The desired shape of the array. If mode == 'r' and the number of remaining bytes after offset is not a multiple of the byte-size of dtype, you must specify shape. By default, the returned array will be 1-D with the number of elements determined by file size and data-type.

order : {‘C’, ‘F’}, optional

Specify the order of the ndarray memory layout: C (row-major) or Fortran (column-major). This only has an effect if the shape is greater than 1-D. The default order is ‘C’.

Notes

The memmap object can be used anywhere an ndarray is accepted. Given a memmap fp, isinstance(fp, numpy.ndarray) returns True.

Memory-mapped arrays use the Python memory-map object which (prior to Python 2.5) does not allow files to be larger than a certain size depending on the platform. This size is always < 2GB even on 64-bit systems.

When a memmap causes a file to be created or extended beyond its current size in the filesystem, the contents of the new part are unspecified. On systems with POSIX filesystem semantics, the extended part will be filled with zero bytes.

Examples

>>> data = np.arange(12, dtype='float32')
>>> data.resize((3,4))

This example uses a temporary file so that doctest doesn’t write files to your directory. You would use a ‘normal’ filename.

>>> from tempfile import mkdtemp
>>> import os.path as path
>>> filename = path.join(mkdtemp(), 'newfile.dat')

Create a memmap with dtype and shape that matches our data:

>>> fp = np.memmap(filename, dtype='float32', mode='w+', shape=(3,4))
>>> fp
memmap([[ 0.,  0.,  0.,  0.],
        [ 0.,  0.,  0.,  0.],
        [ 0.,  0.,  0.,  0.]], dtype=float32)

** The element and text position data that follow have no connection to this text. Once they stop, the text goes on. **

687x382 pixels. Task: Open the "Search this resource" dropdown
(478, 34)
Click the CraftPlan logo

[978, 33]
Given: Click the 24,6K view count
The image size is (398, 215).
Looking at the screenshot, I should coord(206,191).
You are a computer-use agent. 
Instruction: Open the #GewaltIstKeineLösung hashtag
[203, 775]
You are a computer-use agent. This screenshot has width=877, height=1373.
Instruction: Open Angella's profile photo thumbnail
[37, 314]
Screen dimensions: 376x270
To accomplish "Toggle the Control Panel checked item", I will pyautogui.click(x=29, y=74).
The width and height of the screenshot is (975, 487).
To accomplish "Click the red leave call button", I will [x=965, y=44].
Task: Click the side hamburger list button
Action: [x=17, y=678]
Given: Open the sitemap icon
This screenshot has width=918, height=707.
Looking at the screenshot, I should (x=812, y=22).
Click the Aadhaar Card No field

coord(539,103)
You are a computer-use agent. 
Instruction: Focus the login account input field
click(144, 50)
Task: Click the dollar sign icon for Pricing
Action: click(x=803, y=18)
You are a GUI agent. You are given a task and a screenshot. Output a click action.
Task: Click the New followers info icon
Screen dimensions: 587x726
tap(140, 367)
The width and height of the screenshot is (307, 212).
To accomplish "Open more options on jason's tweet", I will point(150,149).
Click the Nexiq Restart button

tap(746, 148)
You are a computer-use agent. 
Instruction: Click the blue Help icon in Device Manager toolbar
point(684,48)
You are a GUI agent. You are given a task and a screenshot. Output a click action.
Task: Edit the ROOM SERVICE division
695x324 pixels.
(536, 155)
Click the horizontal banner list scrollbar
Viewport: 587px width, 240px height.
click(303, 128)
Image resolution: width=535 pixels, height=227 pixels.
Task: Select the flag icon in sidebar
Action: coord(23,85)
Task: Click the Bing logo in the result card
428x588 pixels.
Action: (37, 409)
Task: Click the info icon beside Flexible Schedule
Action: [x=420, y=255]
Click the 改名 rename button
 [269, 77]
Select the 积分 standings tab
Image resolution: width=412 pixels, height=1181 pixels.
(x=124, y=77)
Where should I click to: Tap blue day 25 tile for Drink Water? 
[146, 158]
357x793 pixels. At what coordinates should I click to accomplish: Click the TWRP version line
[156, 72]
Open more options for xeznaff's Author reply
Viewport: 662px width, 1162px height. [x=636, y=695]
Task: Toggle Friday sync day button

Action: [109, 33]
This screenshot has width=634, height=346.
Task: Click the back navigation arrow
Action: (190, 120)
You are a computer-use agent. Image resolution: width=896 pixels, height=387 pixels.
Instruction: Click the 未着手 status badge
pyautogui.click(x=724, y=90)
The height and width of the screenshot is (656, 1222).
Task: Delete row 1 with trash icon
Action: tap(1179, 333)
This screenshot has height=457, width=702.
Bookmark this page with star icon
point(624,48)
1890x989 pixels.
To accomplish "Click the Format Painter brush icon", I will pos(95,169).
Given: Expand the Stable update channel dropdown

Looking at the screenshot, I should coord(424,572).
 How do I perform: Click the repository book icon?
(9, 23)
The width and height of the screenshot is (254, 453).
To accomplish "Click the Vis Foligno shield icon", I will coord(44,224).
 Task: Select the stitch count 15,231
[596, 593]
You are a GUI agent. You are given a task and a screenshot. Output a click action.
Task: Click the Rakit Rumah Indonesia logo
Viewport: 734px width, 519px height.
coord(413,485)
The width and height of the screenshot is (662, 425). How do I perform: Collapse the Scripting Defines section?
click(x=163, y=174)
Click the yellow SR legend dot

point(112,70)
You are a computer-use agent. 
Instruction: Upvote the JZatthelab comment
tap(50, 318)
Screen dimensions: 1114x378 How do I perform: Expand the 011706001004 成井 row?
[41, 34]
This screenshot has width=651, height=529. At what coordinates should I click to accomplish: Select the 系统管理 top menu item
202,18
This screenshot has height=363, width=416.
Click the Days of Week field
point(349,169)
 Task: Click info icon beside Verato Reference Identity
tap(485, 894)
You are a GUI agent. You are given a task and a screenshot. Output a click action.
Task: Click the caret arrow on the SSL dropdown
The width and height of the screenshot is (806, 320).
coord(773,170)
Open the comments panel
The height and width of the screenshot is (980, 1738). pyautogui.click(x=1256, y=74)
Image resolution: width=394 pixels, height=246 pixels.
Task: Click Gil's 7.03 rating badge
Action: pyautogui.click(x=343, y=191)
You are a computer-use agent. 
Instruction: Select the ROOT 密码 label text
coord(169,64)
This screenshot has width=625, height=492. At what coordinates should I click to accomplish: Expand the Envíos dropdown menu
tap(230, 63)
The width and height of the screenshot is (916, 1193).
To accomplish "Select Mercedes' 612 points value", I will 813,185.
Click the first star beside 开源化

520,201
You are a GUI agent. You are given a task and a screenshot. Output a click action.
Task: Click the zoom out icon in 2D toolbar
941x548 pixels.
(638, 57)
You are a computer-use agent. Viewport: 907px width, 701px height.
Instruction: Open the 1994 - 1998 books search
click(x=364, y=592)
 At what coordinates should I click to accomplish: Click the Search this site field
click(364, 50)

Write data to memmap array:

>>> fp[:] = data[:]
>>> fp
memmap([[  0.,   1.,   2.,   3.],
        [  4.,   5.,   6.,   7.],
        [  8.,   9.,  10.,  11.]], dtype=float32)
>>> fp.filename == path.abspath(filename)
True

Deletion flushes memory changes to disk before removing the object:

>>> del fp

Load the memmap and verify data was stored:

>>> newfp = np.memmap(filename, dtype='float32', mode='r', shape=(3,4))
>>> newfp
memmap([[  0.,   1.,   2.,   3.],
        [  4.,   5.,   6.,   7.],
        [  8.,   9.,  10.,  11.]], dtype=float32)

Read-only memmap:

>>> fpr = np.memmap(filename, dtype='float32', mode='r', shape=(3,4))
>>> fpr.flags.writeable
False

Copy-on-write memmap:

>>> fpc = np.memmap(filename, dtype='float32', mode='c', shape=(3,4))
>>> fpc.flags.writeable
True

It’s possible to assign to copy-on-write array, but values are only written into the memory copy of the array, and not written to disk:

>>> fpc
memmap([[  0.,   1.,   2.,   3.],
        [  4.,   5.,   6.,   7.],
        [  8.,   9.,  10.,  11.]], dtype=float32)
>>> fpc[0,:] = 0
>>> fpc
memmap([[  0.,   0.,   0.,   0.],
        [  4.,   5.,   6.,   7.],
        [  8.,   9.,  10.,  11.]], dtype=float32)

File on disk is unchanged:

>>> fpr
memmap([[  0.,   1.,   2.,   3.],
        [  4.,   5.,   6.,   7.],
        [  8.,   9.,  10.,  11.]], dtype=float32)

Offset into a memmap:

>>> fpo = np.memmap(filename, dtype='float32', mode='r', offset=16)
>>> fpo
memmap([  4.,   5.,   6.,   7.,   8.,   9.,  10.,  11.], dtype=float32)

Attributes

filename (str) Path to the mapped file.
offset (int) Offset position in the file.
mode (str) File mode.

Methods

flush() Write any changes in the array to the file on disk.